## What this task involves
The goal here is an exact copy of the entries below, without their pictures.

───── Exercise materials ─────

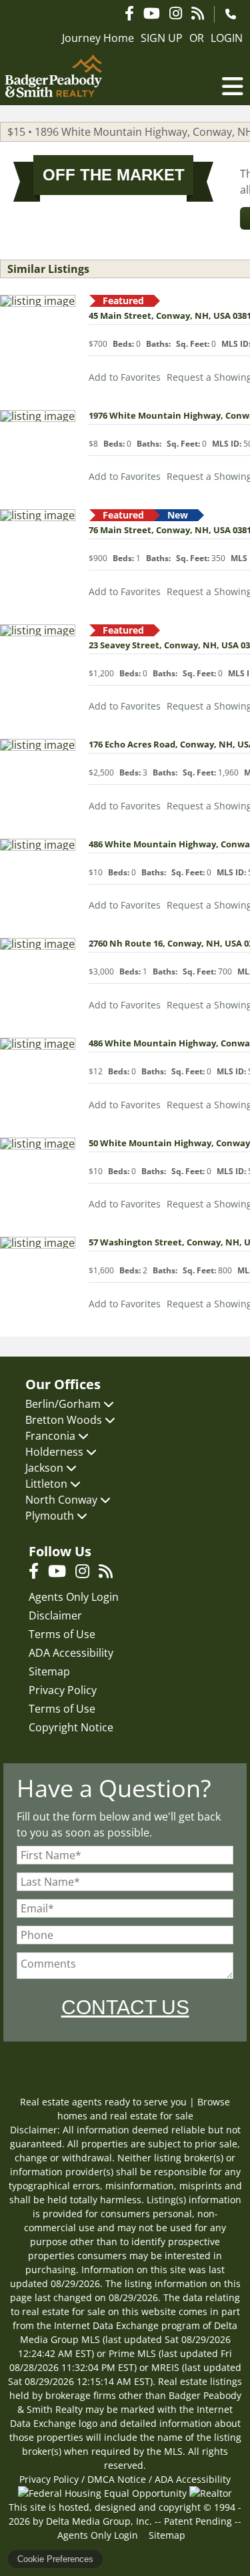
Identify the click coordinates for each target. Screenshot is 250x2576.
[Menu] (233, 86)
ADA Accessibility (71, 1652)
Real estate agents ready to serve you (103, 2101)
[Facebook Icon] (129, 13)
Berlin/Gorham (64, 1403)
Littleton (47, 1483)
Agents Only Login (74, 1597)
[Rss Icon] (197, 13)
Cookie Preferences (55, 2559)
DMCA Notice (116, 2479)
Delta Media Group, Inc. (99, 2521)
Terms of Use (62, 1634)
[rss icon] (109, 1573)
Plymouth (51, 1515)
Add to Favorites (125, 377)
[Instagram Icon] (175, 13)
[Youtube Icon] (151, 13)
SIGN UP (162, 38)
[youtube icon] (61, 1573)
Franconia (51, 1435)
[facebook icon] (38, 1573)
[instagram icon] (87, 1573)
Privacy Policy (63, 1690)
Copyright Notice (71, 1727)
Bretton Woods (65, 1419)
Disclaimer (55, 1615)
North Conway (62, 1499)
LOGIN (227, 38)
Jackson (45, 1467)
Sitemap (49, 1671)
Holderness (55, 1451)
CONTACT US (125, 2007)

─────

## Response area
Identify the click coordinates for each target. Screenshot is 250x2576.
[Menu] (233, 86)
ADA Accessibility (71, 1652)
Real estate agents ready to serve you (103, 2101)
[Facebook Icon] (129, 13)
Berlin/Gorham (64, 1403)
Littleton (47, 1483)
Agents Only Login (74, 1597)
[Rss Icon] (197, 13)
Cookie Preferences (55, 2559)
DMCA Notice (116, 2479)
Delta Media Group, Inc. (99, 2521)
Terms of Use (62, 1634)
[rss icon] (109, 1573)
Plymouth (51, 1515)
Add to Favorites (125, 377)
[Instagram Icon] (175, 13)
[Youtube Icon] (151, 13)
SIGN UP (162, 38)
[youtube icon] (61, 1573)
Franconia (51, 1435)
[facebook icon] (38, 1573)
[instagram icon] (87, 1573)
Privacy Policy (63, 1690)
Copyright Notice (71, 1727)
Bretton Woods (65, 1419)
Disclaimer (55, 1615)
North Conway (62, 1499)
LOGIN (227, 38)
Jackson (45, 1467)
Sitemap (49, 1671)
Holderness (55, 1451)
CONTACT US (125, 2007)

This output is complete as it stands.